In a bid to make the most of your study hours (and open up more time for gaming, TikTok and everything else), you Google “study methods”. The results are staggering, with pages and pages of this or that technique that purports to up your efficiency, kick your memory into high gear, and enable you to retain knowledge like never before.
But the more blurbs you read, the deeper your skepticism grows. Will eating more fruits actually help memory? How many breaks, and how long? Should you play some white noise or study in complete silence?
Ultimately, you know your learning style best. That said, we do know of some methods that have withstood the trials of qualified research, personal experience, and scientific basis. So if you feel you could do with a boost, try:
1. The Pomodoro Method
Perhaps the most famous on this list, the Pomodoro Method is known for its catchy name and great boost to time management and concentration. It works by breaking down work or study into “pomodoros” – focused work sessions – with frequent short breaks to promote sustained concentration and stave off mental fatigue.
In detail, here are the steps:
1. Get a to-do list and a timer.
2. Set your timer for 25 minutes, and focus on a single task until the timer rings.
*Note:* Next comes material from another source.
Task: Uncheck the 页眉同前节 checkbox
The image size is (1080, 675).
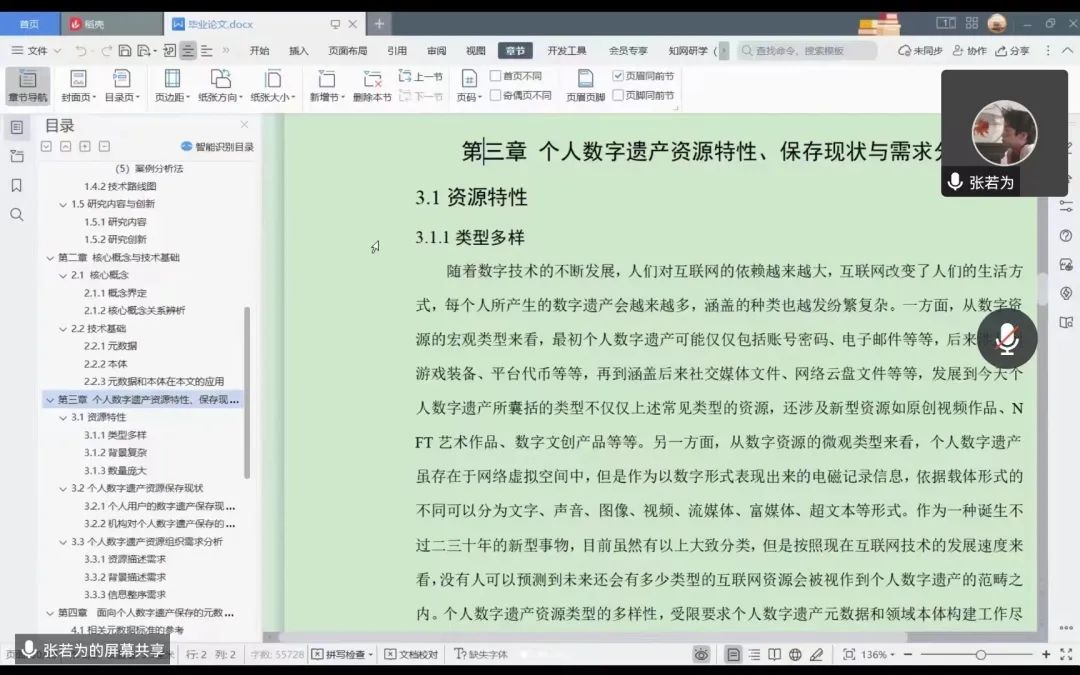Action: click(618, 76)
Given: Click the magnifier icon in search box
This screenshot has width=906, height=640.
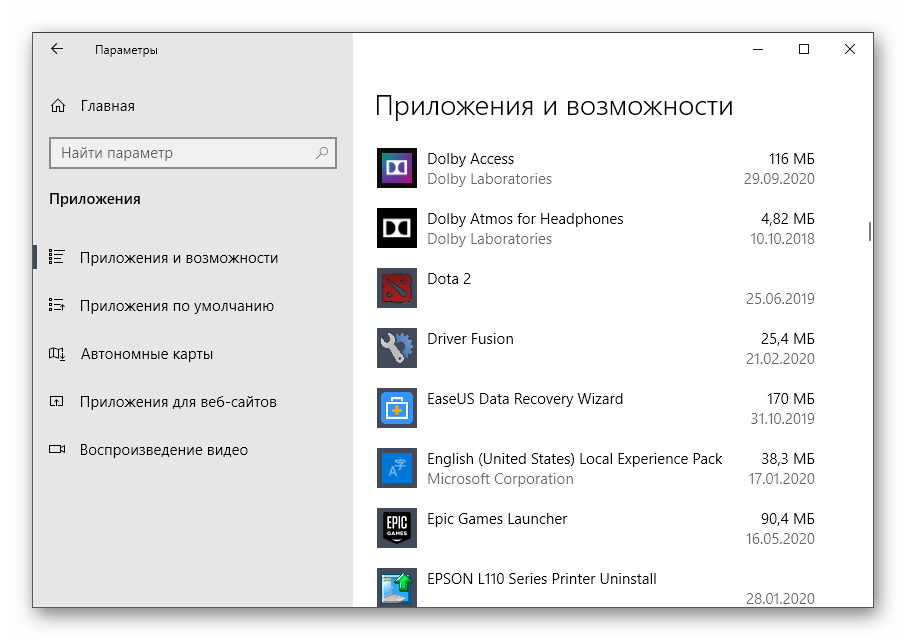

3. When your session ends, mark off one pomodoro and record what you completed.
4. Then enjoy a five-minute break.
5. After four pomodoros, take a longer, more restorative 15-30 minute break.
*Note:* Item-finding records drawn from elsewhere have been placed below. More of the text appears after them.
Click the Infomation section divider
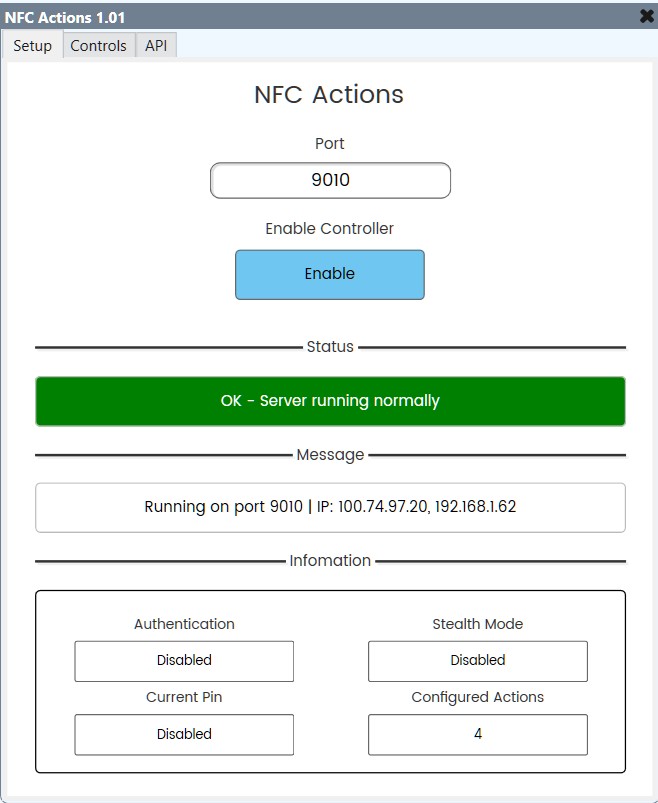(329, 560)
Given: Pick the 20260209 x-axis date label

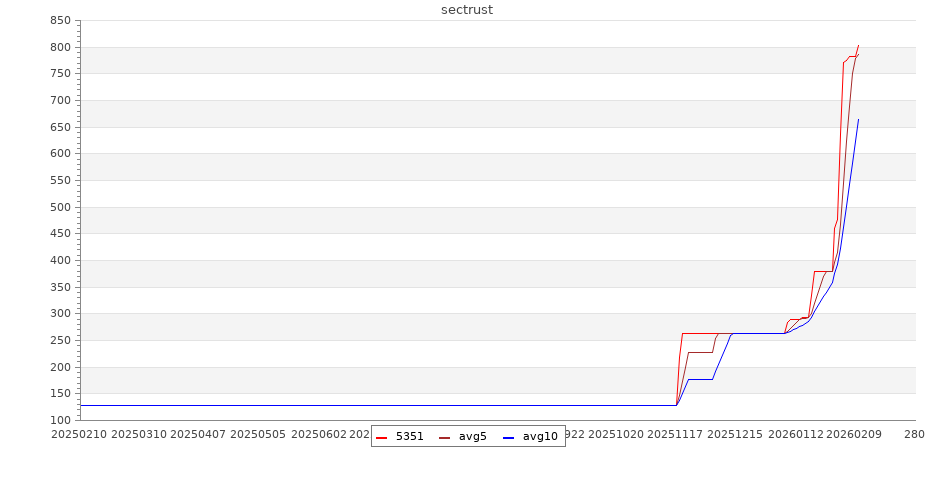Looking at the screenshot, I should (854, 434).
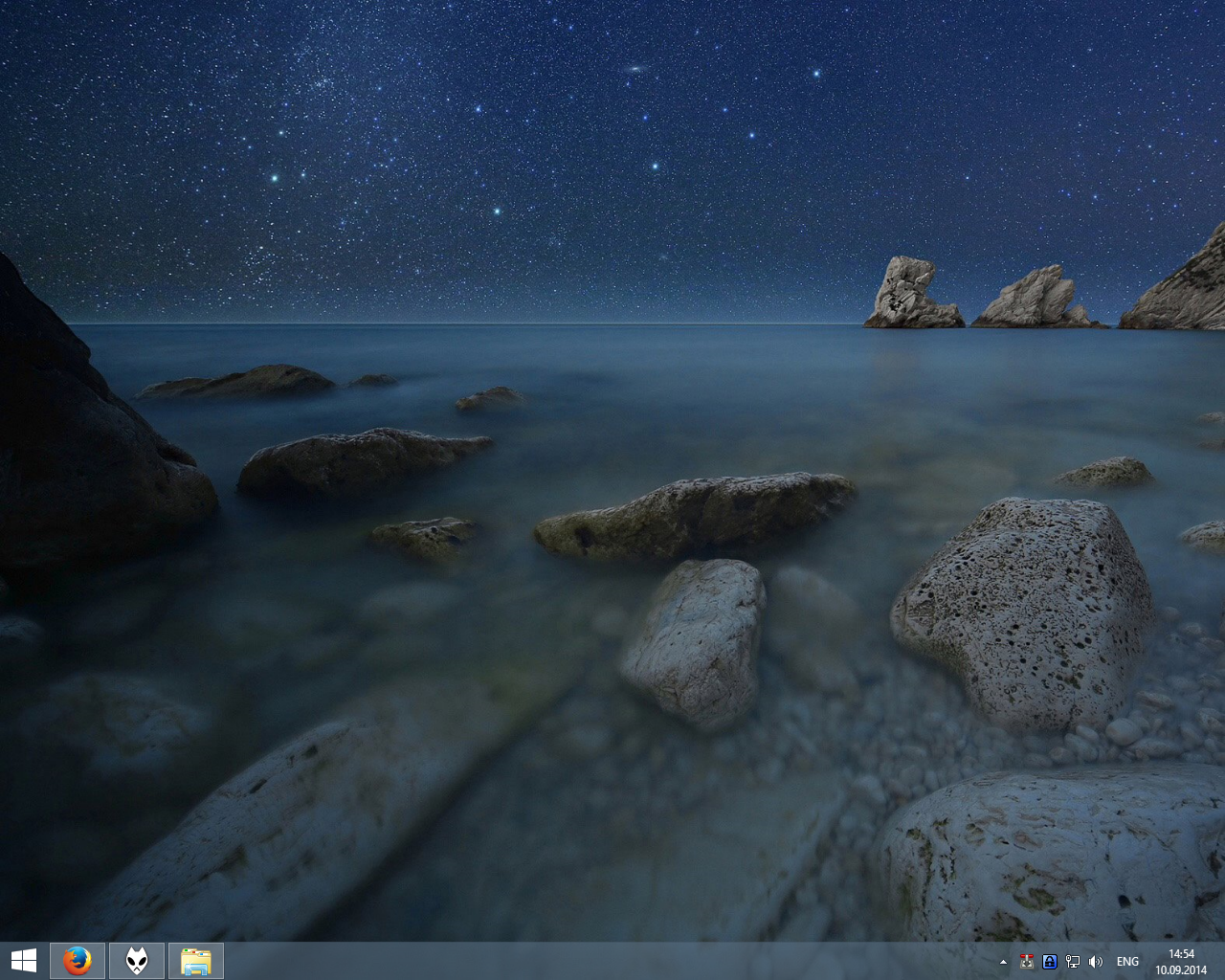
Task: Click the red joystick tray icon
Action: [1027, 962]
The technique is easy to explain, but a bit harder in practice. Key to its efficacy is the “no distractions” rule. If you find yourself checking your phone or answering a ping, that counts as your five-minute break and you have to set your timer again.
2. The Feynman Technique
This technique is based on the old adage that teaching is the best way to learn.
In practice, write down the name of
the subject/concept that you are studying. Then, explain it out loud as though
you were teaching it to someone else. You may wish to record yourself speaking
for ease of checking later. After that, go back and review what you said and
wrote, correcting mistakes and simplifying the language as much as possible.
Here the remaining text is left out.